Изменить стиль страницы

Arnie was not listed in the telephone directory. The last time I’d been unfortunate enough to encounter him, he’d been living in a storage room at the city animal shelter He’d subsequently been fired-for just cause-and I had no idea where he currently lived. I could have spent the remainder of the afternoon turning over rocks in the woods or crawling under bridges in hopes of finding him, but even I had limits (although Peter Rosen would be the last to acknowledge it).

I made a pot of tea and sat down on the sofa to rely on deductive prowess rather than physical exertion, being a fan of the armchair-detective genre. Reading about the women private eyes with brass bras and testosterone for brains had always left my fingers gritty and my eyes dazed with images of violence. Tea and intuition were… my cup of tea.

Arnie was employed by a remodeling contractor, more specifically a painter whose name I’d heard and dismissed as unworthy of notice. If I asked Winkie for his name, Rebecca might hear about it and realize I’d seen her talking to him; I wanted to confront him before he could be waned. Under no circumstances would I ask a certain cop to track down Arnie’s address.

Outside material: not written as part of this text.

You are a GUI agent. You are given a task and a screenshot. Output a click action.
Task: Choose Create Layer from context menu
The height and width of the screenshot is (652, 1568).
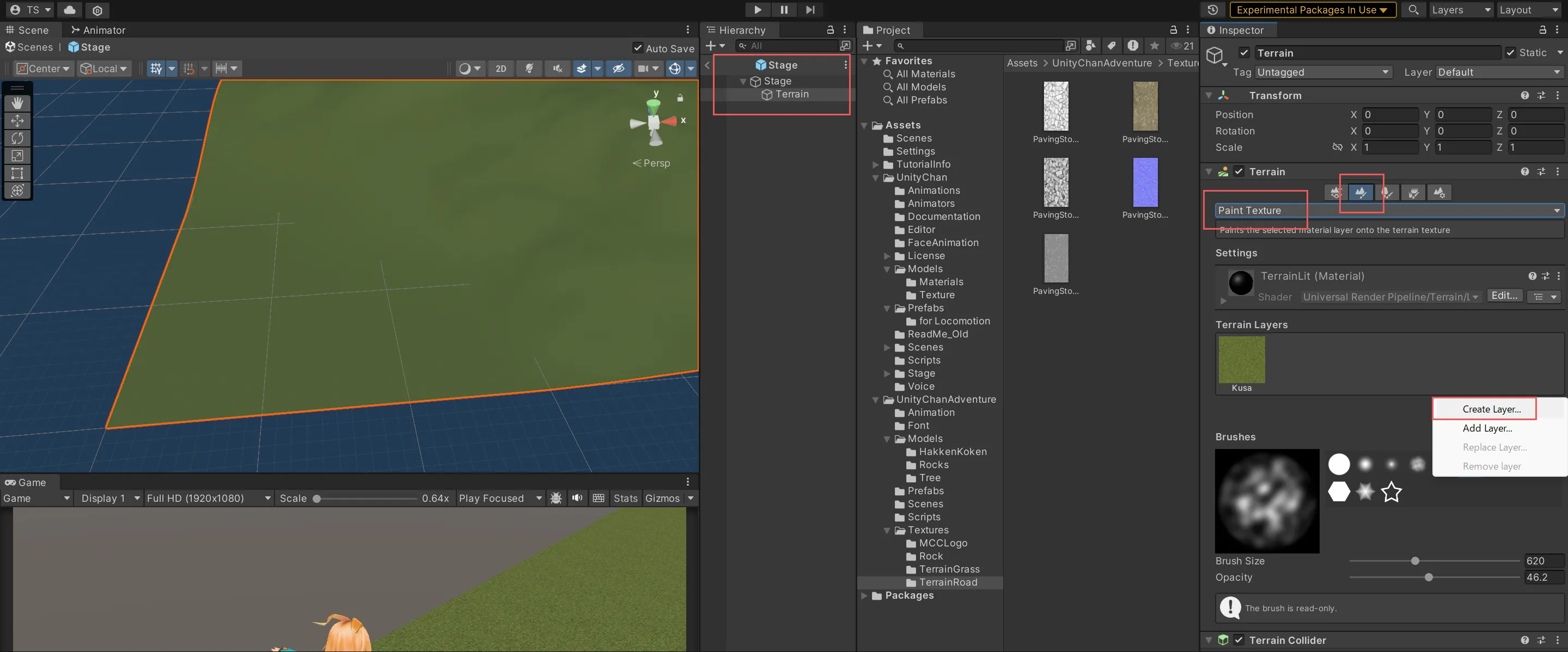coord(1491,409)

In the middle of the second pot of tea, it occurred to me that Eleanor Vanderson would know the painter’s name, if not the details of Arnie’s squalid personal life. There was only one Vanderson in the directory, and she herself answered on the third ring.

“This is Claire Malloy,” I said, “and I was hoping-”

“Did Debbie Anne call you again? Do you know where she’s hiding?”

“Sony, but no. This has nothing to do with the horrible accident in the alley. I’ve been thinking about having the interior of my apartment painted, and I wanted to know the name of your painter-if you’ve found him competent and reliable, of course.”

There was, as Caron would say, A Distinct Lull. “Why, I suppose I could give you his name, but thus far they haven’t started painting. I’m afraid Winkie overstepped her authority when she promised the job to him and his assistant. National requires that we take bids in order to choose the most competitive rates, and I’m waiting to hear from several other contractors before I can finalize anything. Based on my one conversation with that man who claimed to know you, I’m as reluctant as you were to offer a recommendation. He’s quite a character, isn’t he? He’s so”-she hesitated to find a phrase suitable for a dean’s wife-”earthy and uninhibited.”

Or dirty and crude, some of us might say. I instead said, “I might as well take bids, too. His name?”

“I’ll have to find the folder.” Papers shuffled in the background as she continued to talk. “My husband is forever complaining about the piles of paperwork and the amount of time I dedicate to the chapter, but now that my children have moved away and married, it helps to fill the void. Sometimes I wonder if it’s immature of me to engross myself in what’s basically a college activity, but it was so vital to me then and I want to do everything I can to ensure that the girls still have a memorable experience. And it is something for which I have a talent.”

Serial killers had talent, too. “As long as you enjoy it,” I murmured inanely, having agreed with her supposition that it was immature to devote one’s energy to something that was indeed a college activity. It wasn’t simply the response to a vacuum, I suspected, but a need for power. Her children grown, she’d replaced them with a group of girls who were depleted each spring but replenished each fall during rush.

“Here it is,” she said with a laugh. “I feel as if I’ve been scuba diving through the paperwork. The primary contractor is Ed Whitbred.” She spelled it for me, gave me a telephone number, then said, “Bear in mind I’ve not yet hired him, although his bid is the lowest I’ve received. Winkle has attested to his character, but as house corps president, it’s my obligation to interview him personally and assure myself that’s he’s reputable and honest.”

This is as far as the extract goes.